Нет, оно, конечно, не виновато, ибо, даже став чужим, давало возможность продолжить жизнь на «двоюродной родине новой». Поэт иными глазами начинает присматриваться к Германии — стране, давшей приют ему и его соотечественникам. После «русского бушующего ада» отрадно было наблюдать жизнь, протекающую «в извечных медленных трудах», видеть в местных жителях то, от чего давно отвык, — «вежливость, и честность, и веселость». И словно затем, чтобы «забыть проклятый день вчерашний», поэт раз за разом устремляется из Берлина то в готическое средневековье немецких городков, то в сельскую тишь, то на морское побережье или в горы («как вам каменный бунт описать?»). Описания эти, по правде говоря, зачастую походят на добросовестный отчет о вояже, состоящий из путевых фиксаций и перечислений. Они могли бы показаться скучными и утомительными, если бы не особая избирательность поэтического видения Саши Черного («лягушонок уходит в канаву припрыжкой смешной»). И еще. Если бы от этих прогулок по шумной и пестрой ярмарке жизни не возникало ощущение какого-то бездонного, щемящего сердце одиночества и горечи: «Только мы — полынь в чужих полях». Можно сколько угодно повторять как заклинание: «Ничего не случилось в далекой несчастной земле», но над пышными кронами буков, над черепицей немецких крыш, над пустыней морских вод вновь и вновь перед мысленным взором поэта будет всплывать сияющий купол Святого Исаакия. Не раз он совершит во сне или в воображении прогулки по Петербургу.

^^^^^^^^^^^^^^^^

**Задание 1**
Перечислите по тексту о Саше Черном все места, куда поэт раз за разом устремляется из Берлина.
**Задание 2**
Продолжите текст о Саше Черном с того места, где он обрывается.
Данные, идущие далее, получены из другого источника.

**Предоставленные данные**
^^^^^^^^^^^^^^^^

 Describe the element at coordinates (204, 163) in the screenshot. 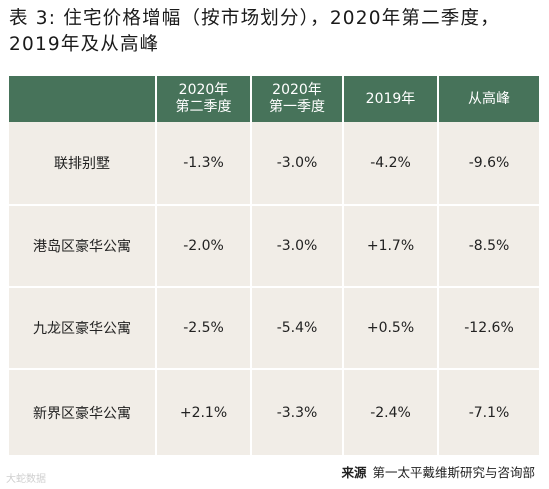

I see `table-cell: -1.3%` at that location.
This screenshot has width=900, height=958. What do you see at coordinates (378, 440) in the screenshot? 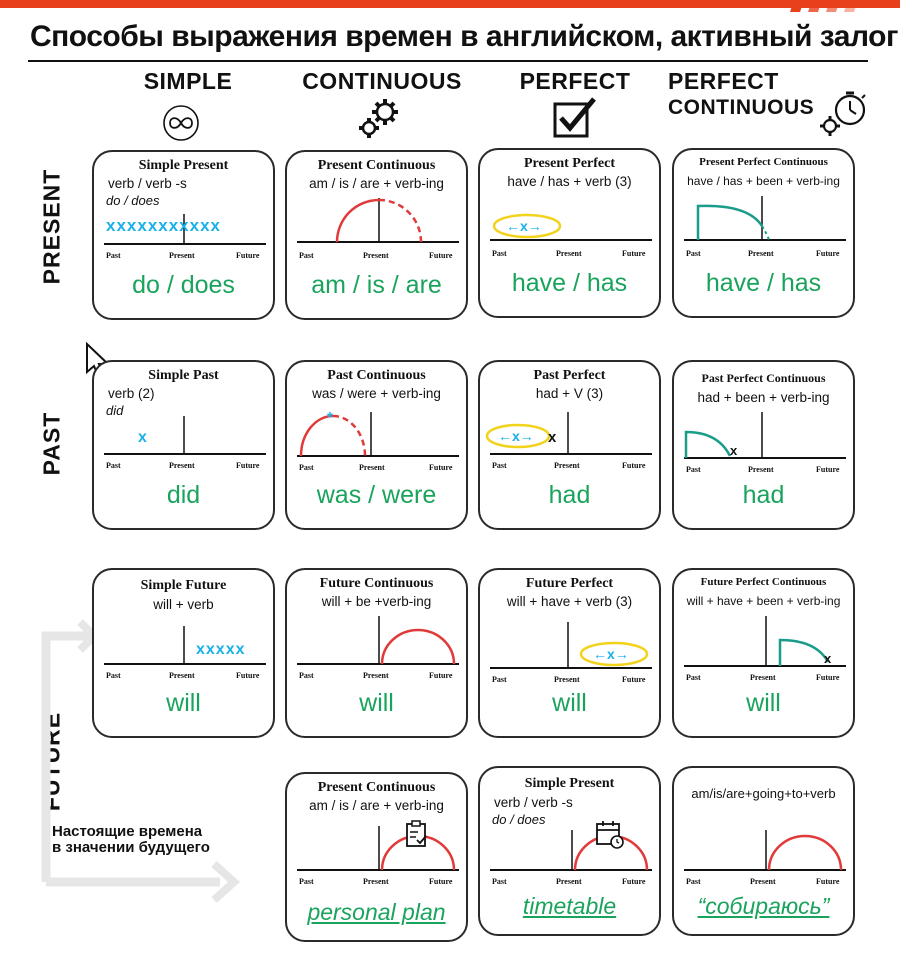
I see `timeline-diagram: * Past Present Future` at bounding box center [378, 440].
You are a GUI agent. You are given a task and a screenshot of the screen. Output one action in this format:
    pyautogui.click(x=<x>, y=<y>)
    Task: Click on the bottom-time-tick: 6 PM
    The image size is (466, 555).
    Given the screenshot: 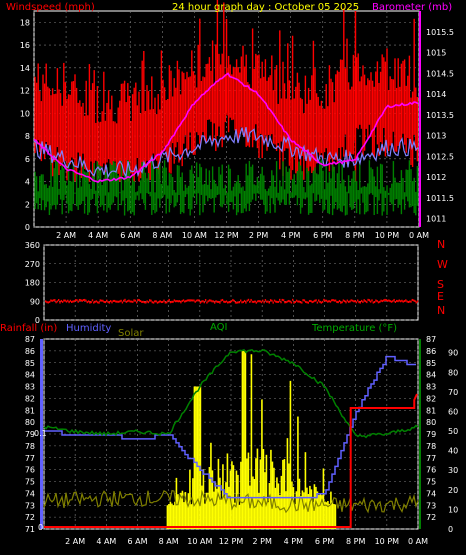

^^^^^^^^^^^^^^^^

**Поле ответа 1**
Готическое средневековье немецких городков, сельская тишь, морское побережье, горы.

**Поле ответа 2**
Истинно говорят: нельзя унести родину на подошвах башмаков. Да и много ли увезешь в «беженских чемоданах»? Подчас даже маститые писатели, задумав переиздать на чужбине свои старые сочинения, но не имея текстов, вынуждены были давать объявления в газетах о розыске собственных книг. Но вот единственное, что удалось вывезти и сберечь почти всем им — и пишущим, и читающим — это память сердца. Должно быть, пространственная удаленность обостряет духовное зрение, а невозвратность потери заставляет особенно упорно держаться за родное слово, поклоняться национальным святыням. «Ни внутри России — ни прежде — не выстанывалось и не выпевалось столько любви, тоски и веры, сколько у них, оторванных от материнского тела. Надо согласиться: в разлуке они обрели ее больше, глубже, чище и кровней, чем мы здесь, где черты ее от холодной и слепой близости стали стираться» — эти слова принадлежат нашему современнику В. Распутину, пораженному взлетом национального самосознания, открывшегося ему в «возвращенной» литературе эмиграции.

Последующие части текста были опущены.